Yesterday (28th) was our anniversary.
We had the best yet (of 4). :0)

I took the day off and booked us in for lunch at Thackeray's. It's a top notch restaurant in Tunbridge Wells. Their lunchtime menu is basically the same as their evening menu, but the prices are much lower, and we'd often talked about going there. So I organised Amy to babysit for us. I didn't tell Sarah until the evening before. It was all v. fun. We wore our nice clothes and (oh luxury) took a cab both ways! :)

It was a sunny day, and we sat out in their courtyard bit. The food was fab. I mean absolutely amazing. The service was some of the best I've experienced (we were addressed as Monsigneur and Madamme). I have already inflicted detailsed descriptions of the meal itself on too many people, ... but I'm still going to repeat it here:

bread: hot from the kitchen, half a dozen different types of bread roll. We chose the dried apricot ones. As soon as I finished mine, the nice lady popped up and enquired as to whether I would like another. I declined (good call, as it turned out).

pre-starter: we were served an amuse bouche, a fish consomme. I am surely a pleb, but a meal where they bring you stuff you haven't even ordered: how posh is that?!

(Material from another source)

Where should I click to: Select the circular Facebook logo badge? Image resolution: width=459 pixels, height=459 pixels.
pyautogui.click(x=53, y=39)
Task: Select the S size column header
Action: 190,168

starter: I can't remember what Sarah had, but I went for the smoked eel. It was a pretty tiny amound of breaded smoked eel on top of a small tower of grated vegetables in some kind of dill sauce. The tastes were beautifully balanced, but - not having tasted eel before - I'm still not sure exactly what eel tastes like!

main course: Sarah had a salmon thing, about which she made positive noises. I chose the assiette of Kentish lamb - a wise choice, if M'sieur says so himself! There was liver, some joint meat (not sure which joint) and some bits I couldn't identify - but they tasted great :0) The meat was all cooked perfectly. I mean it fell apart, but all the tastes were there. Amazing.
They slipped up minorly in that they forgot Sarah's side salad, but they remedied that in about zero seconds, so who's complaining?

sorbet: Next, my lovely new ladyfriend appeared bearing orange sorbet. Again, the real taste was there, not just a sugary cold lump, which is how sorbet often turns out. I think part of the secret was that it was served above absolute zero, so the orange juice and the water hadn't separated out into distinct layers.

dessert: We were both tempted away from the "cheap" menu for dessert: Sarah had a banana tarte tatin, and I had the assiette de chocolat. I really must congratulate myself again on a simply impeccable descision. I recieved: a mini baked alaska with chocolate ice-cream, a mini chocolate souffle (!? how do they do that??) a shot glass filled with layers of different mousses and a slice of chocolate torte. Somehow I ended up with a glass of muscat to wash it down. Oh well.

coffee: So: coffee. "How can they turn a cup of coffee into an upmarket culinary experience?" I hear you ask. Well, they managed: coffee was duly delivered, accompanied by petits fours, brandy snaps and a pile of truffles the size of East Sussex. How I managed to get up the stairs, through the main restaurant and into the cab, I'll never know!


PS. Huge thanks to Amy for babysitting. She did well under difficult circumstances! :0)


why was this our best anniversary yet?

This was the first year when we haven't been cross with each other about something. In the last year, we've talked about and dealt with some things that had come betwen us. We've been really helped in this by the marriage course (http://www.htb.org.uk/marriage/), which was top. I think the most useful thing was that it gave us time with no distractions to simply talk about things we needed to talk about.

The most exciting thing about this being our best anniversary yet is that if this year we love each other better than we did last year, then it's possible that next year we'll love each other better still. - that sounds worth looking forward to, doesn't it?